Les cas locaux et particuliers à ne pas oublier
La partie la plus piégeuse de la taxe foncière, ce sont les exonérations qui dépendent d’une décision locale. Elles ne concernent pas tout le monde, mais elles peuvent changer beaucoup pour un propriétaire qui loue, rénove ou exploite un bien de manière un peu atypique.
- Un logement en zone France ruralités revitalisation (ZFRR) peut bénéficier d’une exonération si la commune ou l’EPCI a voté la mesure, avec une déclaration à déposer avant le 31 décembre pour l’année suivante.
- Un bien acquis puis amélioré avec une aide financière de l’Anah et situé en ZFRR peut ouvrir droit à une exonération de 15 ans, à condition qu’il reste loué.
- Un local à usage de bureau transformé en logement peut être exonéré pendant 5 ans dans certaines communes.
- Un logement proche d’un site exposé à des risques particuliers peut bénéficier d’une exonération variable, généralement entre 15 % et 50 %.
- Les bâtiments agricoles ou horticoles ont aussi leurs propres règles, souvent soumises à vote local.
Service-Public indique d’ailleurs que, pour certaines exonérations horticoles applicables en 2026, la commune devait prendre sa délibération avant le 28 février 2026. Ce type de date est facile à rater, et c’est précisément pour cela que je conseille toujours de demander la position de la mairie avant d’intégrer ce gain à votre budget.

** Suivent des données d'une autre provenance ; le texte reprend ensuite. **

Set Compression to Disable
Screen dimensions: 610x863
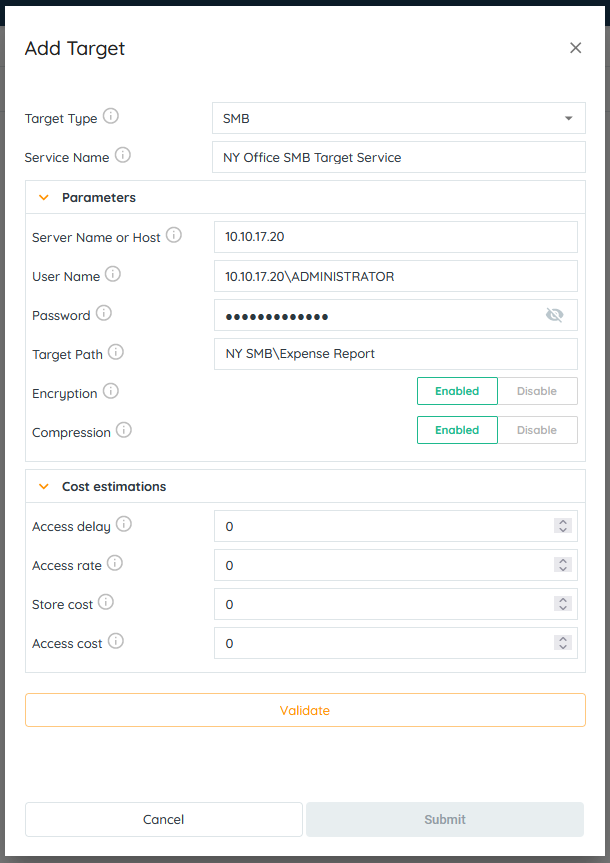537,430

En pratique, ces dispositifs sont utiles si vous possédez un bien secondaire, un petit logement locatif ou un local en cours de transformation. Pour une résidence principale de senior, ils sont moins fréquents, mais il serait dommage de les écarter sans vérification.

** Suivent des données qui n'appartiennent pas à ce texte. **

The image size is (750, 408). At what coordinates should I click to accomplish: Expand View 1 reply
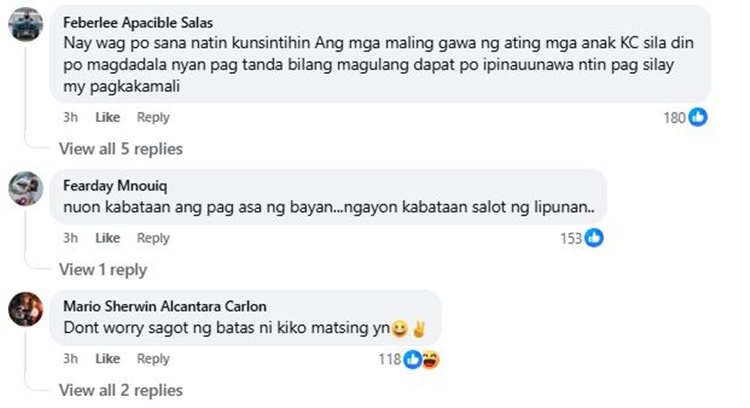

Les bons réflexes pour ne pas laisser passer votre droit
Le meilleur réflexe est simple: je commence par lire l’avis de taxe foncière comme un document de droits, pas seulement comme une facture. Il faut contrôler le statut du bien, le revenu fiscal de référence retenu, et la présence éventuelle d’une exonération appliquée automatiquement ou d’un dégrèvement qui manque.
- Vérifiez si le bien est bien votre résidence principale au 1er janvier.
- Comparez votre RFR avec le plafond applicable à votre situation familiale.
- Regardez si l’allègement est automatique ou s’il faut déposer une demande.
- Conservez les justificatifs des travaux, des aides reçues ou du changement d’occupation.
- En cas d’oubli, déposez une réclamation sans attendre la dernière minute.
Une réclamation sur un impôt local reste possible jusqu’au 31 décembre 2027 pour une taxe foncière mise en recouvrement en 2026. Ce délai est long, mais je déconseille d’en profiter: plus on attend, plus il devient difficile de rassembler les pièces utiles, surtout quand la situation patrimoniale ou familiale a changé.
Et si vous êtes en maison de retraite, en perte d’autonomie ou dans une période de fragilité financière, n’attendez pas d’être en retard de paiement pour vérifier vos droits. Un simple contrôle de l’avis peut parfois faire apparaître une exonération oubliée, et c’est souvent la différence entre un impôt gérable et une charge mal calibrée.
Ce que je vérifierais en priorité sur l’avis 2026
Si je devais garder une méthode très courte, je ne regarderais que trois choses: le type de logement, le revenu fiscal de référence et la nature exacte de l’allègement déjà appliqué. C’est le trio qui évite le plus d’erreurs, notamment chez les retraités qui pensent ne rien pouvoir obtenir alors qu’un dégrèvement automatique existe encore.
Je vérifierais aussi un point souvent négligé: une exonération de taxe foncière n’efface pas forcément les taxes annexes, et certaines mesures locales ne jouent qu’après une délibération de la commune. Autrement dit, il faut lire le détail ligne par ligne, pas seulement le montant total. C’est moins rapide qu’un paiement en ligne, mais beaucoup plus rentable.
Au fond, la bonne approche en 2026 consiste à ne pas confondre les règles nationales, les aides liées à l’âge ou au handicap, et les dispositifs locaux. Une fois cette distinction faite, l’exonération ou l’allègement devient plus lisible, et il est beaucoup plus simple de savoir s’il faut agir, demander, ou simplement attendre que l’administration applique le bon régime. Si le paiement reste difficile malgré tout, un échéancier ne supprime pas l’impôt, mais il peut vous laisser le temps de faire corriger le dossier sans ajouter de tension inutile.